> _Exercise_
Each record below should be written out again exactly.

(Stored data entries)
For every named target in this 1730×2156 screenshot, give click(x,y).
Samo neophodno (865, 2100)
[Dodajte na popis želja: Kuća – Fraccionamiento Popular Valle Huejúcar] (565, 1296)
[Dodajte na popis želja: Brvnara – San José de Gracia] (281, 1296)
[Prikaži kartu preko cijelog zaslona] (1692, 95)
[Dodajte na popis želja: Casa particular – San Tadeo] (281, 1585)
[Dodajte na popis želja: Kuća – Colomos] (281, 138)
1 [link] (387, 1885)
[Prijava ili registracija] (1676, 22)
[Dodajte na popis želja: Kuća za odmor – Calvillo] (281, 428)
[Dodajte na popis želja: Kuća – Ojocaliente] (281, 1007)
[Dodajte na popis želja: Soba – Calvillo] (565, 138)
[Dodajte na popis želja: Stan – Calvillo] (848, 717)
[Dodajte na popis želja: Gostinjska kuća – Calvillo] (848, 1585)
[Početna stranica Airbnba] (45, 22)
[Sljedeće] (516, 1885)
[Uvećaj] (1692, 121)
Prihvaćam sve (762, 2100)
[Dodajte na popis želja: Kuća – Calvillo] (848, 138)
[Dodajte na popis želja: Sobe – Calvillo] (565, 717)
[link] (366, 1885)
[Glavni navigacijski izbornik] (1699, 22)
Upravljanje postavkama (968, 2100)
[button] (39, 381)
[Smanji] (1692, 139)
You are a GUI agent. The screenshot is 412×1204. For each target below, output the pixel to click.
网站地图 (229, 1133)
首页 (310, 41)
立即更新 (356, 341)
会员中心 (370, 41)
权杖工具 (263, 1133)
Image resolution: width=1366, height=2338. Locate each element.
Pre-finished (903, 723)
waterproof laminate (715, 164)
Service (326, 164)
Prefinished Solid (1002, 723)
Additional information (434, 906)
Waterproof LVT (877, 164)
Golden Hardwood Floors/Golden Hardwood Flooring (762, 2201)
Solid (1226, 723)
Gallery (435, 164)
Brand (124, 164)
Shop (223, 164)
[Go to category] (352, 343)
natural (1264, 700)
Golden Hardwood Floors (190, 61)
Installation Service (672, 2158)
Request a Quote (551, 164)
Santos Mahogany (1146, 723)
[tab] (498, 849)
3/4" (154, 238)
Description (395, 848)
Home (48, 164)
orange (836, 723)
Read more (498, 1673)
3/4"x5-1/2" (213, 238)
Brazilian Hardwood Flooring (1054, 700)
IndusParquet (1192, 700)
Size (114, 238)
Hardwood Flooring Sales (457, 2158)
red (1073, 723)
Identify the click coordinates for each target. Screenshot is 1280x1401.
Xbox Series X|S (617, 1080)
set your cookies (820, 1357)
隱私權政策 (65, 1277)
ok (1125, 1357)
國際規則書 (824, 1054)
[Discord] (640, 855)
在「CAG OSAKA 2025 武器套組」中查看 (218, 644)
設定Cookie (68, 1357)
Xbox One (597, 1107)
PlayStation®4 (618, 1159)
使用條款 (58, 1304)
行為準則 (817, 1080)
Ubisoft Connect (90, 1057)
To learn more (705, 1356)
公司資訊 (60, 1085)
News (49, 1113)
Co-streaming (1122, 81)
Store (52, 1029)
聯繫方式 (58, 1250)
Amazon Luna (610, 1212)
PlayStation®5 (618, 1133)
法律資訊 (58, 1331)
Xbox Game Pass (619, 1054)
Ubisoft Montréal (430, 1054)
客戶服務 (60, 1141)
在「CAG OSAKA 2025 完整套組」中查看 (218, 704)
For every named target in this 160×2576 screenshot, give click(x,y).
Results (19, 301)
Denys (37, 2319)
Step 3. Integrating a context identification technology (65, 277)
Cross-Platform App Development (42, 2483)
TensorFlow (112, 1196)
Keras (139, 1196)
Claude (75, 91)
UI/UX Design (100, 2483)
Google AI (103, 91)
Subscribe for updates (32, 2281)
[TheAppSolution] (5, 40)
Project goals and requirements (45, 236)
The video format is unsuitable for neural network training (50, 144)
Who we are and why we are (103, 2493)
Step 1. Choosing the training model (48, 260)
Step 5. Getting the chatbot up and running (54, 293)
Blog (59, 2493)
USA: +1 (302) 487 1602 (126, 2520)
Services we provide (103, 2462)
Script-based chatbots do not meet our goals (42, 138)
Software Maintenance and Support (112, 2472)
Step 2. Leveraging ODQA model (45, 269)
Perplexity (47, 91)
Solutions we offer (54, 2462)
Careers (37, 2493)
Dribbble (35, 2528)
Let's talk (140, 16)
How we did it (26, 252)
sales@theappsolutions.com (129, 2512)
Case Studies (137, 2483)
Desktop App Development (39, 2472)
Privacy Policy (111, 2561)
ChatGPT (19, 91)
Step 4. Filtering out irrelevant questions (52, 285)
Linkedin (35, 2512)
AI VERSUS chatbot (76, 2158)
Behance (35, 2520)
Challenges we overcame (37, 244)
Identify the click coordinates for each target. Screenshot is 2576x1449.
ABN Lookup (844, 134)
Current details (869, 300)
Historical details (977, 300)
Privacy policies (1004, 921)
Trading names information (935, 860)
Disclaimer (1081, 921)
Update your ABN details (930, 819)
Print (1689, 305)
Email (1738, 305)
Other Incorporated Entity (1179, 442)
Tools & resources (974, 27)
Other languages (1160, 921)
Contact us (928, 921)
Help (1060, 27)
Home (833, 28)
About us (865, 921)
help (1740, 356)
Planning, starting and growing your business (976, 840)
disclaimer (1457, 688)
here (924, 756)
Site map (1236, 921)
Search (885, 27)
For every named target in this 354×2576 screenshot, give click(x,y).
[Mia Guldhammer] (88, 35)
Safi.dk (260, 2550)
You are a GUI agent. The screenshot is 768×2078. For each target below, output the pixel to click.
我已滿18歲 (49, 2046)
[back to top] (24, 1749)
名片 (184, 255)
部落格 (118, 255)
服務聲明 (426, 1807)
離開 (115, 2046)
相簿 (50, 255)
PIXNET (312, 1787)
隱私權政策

> _Problem solution_
For every named target in this 1730×2156 screenshot, give click(x,y).
Samo neophodno (865, 2100)
[Dodajte na popis želja: Kuća – Fraccionamiento Popular Valle Huejúcar] (565, 1296)
[Dodajte na popis želja: Brvnara – San José de Gracia] (281, 1296)
[Prikaži kartu preko cijelog zaslona] (1692, 95)
[Dodajte na popis želja: Casa particular – San Tadeo] (281, 1585)
[Dodajte na popis želja: Kuća – Colomos] (281, 138)
1 [link] (387, 1885)
[Prijava ili registracija] (1676, 22)
[Dodajte na popis želja: Kuća za odmor – Calvillo] (281, 428)
[Dodajte na popis želja: Kuća – Ojocaliente] (281, 1007)
[Dodajte na popis želja: Soba – Calvillo] (565, 138)
[Dodajte na popis želja: Stan – Calvillo] (848, 717)
[Dodajte na popis želja: Gostinjska kuća – Calvillo] (848, 1585)
[Početna stranica Airbnba] (45, 22)
[Sljedeće] (516, 1885)
[Uvećaj] (1692, 121)
Prihvaćam sve (762, 2100)
[Dodajte na popis želja: Kuća – Calvillo] (848, 138)
[Dodajte na popis želja: Sobe – Calvillo] (565, 717)
[link] (366, 1885)
[Glavni navigacijski izbornik] (1699, 22)
Upravljanje postavkama (968, 2100)
[button] (39, 381)
[Smanji] (1692, 139)
You are a GUI agent. The screenshot is 412×1204. For each target below, output the pixel to click.
网站地图 (229, 1133)
首页 (310, 41)
立即更新 (356, 341)
会员中心 (370, 41)
权杖工具 (263, 1133)
Image resolution: width=1366, height=2338. Locate each element.
Pre-finished (903, 723)
waterproof laminate (715, 164)
Service (326, 164)
Prefinished Solid (1002, 723)
Additional information (434, 906)
Waterproof LVT (877, 164)
Golden Hardwood Floors/Golden Hardwood Flooring (762, 2201)
Solid (1226, 723)
Gallery (435, 164)
Brand (124, 164)
Shop (223, 164)
[Go to category] (352, 343)
natural (1264, 700)
Golden Hardwood Floors (190, 61)
Installation Service (672, 2158)
Request a Quote (551, 164)
Santos Mahogany (1146, 723)
[tab] (498, 849)
3/4" (154, 238)
Description (395, 848)
Home (48, 164)
orange (836, 723)
Read more (498, 1673)
3/4"x5-1/2" (213, 238)
Brazilian Hardwood Flooring (1054, 700)
IndusParquet (1192, 700)
Size (114, 238)
Hardwood Flooring Sales (457, 2158)
red (1073, 723)
Identify the click coordinates for each target. Screenshot is 1280x1401.
Xbox Series X|S (617, 1080)
set your cookies (820, 1357)
隱私權政策 (65, 1277)
ok (1125, 1357)
國際規則書 (824, 1054)
[Discord] (640, 855)
在「CAG OSAKA 2025 武器套組」中查看 (218, 644)
設定Cookie (68, 1357)
Xbox One (597, 1107)
PlayStation®4 (618, 1159)
使用條款 (58, 1304)
行為準則 (817, 1080)
Ubisoft Connect (90, 1057)
To learn more (705, 1356)
公司資訊 (60, 1085)
News (49, 1113)
Co-streaming (1122, 81)
Store (52, 1029)
聯繫方式 (58, 1250)
Amazon Luna (610, 1212)
PlayStation®5 (618, 1133)
法律資訊 (58, 1331)
Xbox Game Pass (619, 1054)
Ubisoft Montréal (430, 1054)
客戶服務 (60, 1141)
在「CAG OSAKA 2025 完整套組」中查看 (218, 704)
For every named target in this 160×2576 screenshot, give click(x,y).
Results (19, 301)
Denys (37, 2319)
Step 3. Integrating a context identification technology (65, 277)
Cross-Platform App Development (42, 2483)
TensorFlow (112, 1196)
Keras (139, 1196)
Claude (75, 91)
UI/UX Design (100, 2483)
Google AI (103, 91)
Subscribe for updates (32, 2281)
[TheAppSolution] (5, 40)
Project goals and requirements (45, 236)
The video format is unsuitable for neural network training (50, 144)
Who we are and why we are (103, 2493)
Step 1. Choosing the training model (48, 260)
Step 5. Getting the chatbot up and running (54, 293)
Blog (59, 2493)
USA: +1 (302) 487 1602 (126, 2520)
Services we provide (103, 2462)
Script-based chatbots do not meet our goals (42, 138)
Software Maintenance and Support (112, 2472)
Step 2. Leveraging ODQA model (45, 269)
Perplexity (47, 91)
Solutions we offer (54, 2462)
Careers (37, 2493)
Dribbble (35, 2528)
Let's talk (140, 16)
How we did it (26, 252)
sales@theappsolutions.com (129, 2512)
Case Studies (137, 2483)
Desktop App Development (39, 2472)
Privacy Policy (111, 2561)
ChatGPT (19, 91)
Step 4. Filtering out irrelevant questions (52, 285)
Linkedin (35, 2512)
AI VERSUS chatbot (76, 2158)
Behance (35, 2520)
Challenges we overcame (37, 244)
Identify the click coordinates for each target. Screenshot is 2576x1449.
ABN Lookup (844, 134)
Current details (869, 300)
Historical details (977, 300)
Privacy policies (1004, 921)
Trading names information (935, 860)
Disclaimer (1081, 921)
Update your ABN details (930, 819)
Print (1689, 305)
Email (1738, 305)
Other Incorporated Entity (1179, 442)
Tools & resources (974, 27)
Other languages (1160, 921)
Contact us (928, 921)
Help (1060, 27)
Home (833, 28)
About us (865, 921)
help (1740, 356)
Planning, starting and growing your business (976, 840)
disclaimer (1457, 688)
here (924, 756)
Site map (1236, 921)
Search (885, 27)
For every named target in this 354×2576 screenshot, give click(x,y).
[Mia Guldhammer] (88, 35)
Safi.dk (260, 2550)
You are a GUI agent. The screenshot is 768×2078. For each target below, output the pixel to click.
我已滿18歲 (49, 2046)
[back to top] (24, 1749)
名片 (184, 255)
部落格 (118, 255)
服務聲明 (426, 1807)
離開 (115, 2046)
相簿 (50, 255)
PIXNET (312, 1787)
隱私權政策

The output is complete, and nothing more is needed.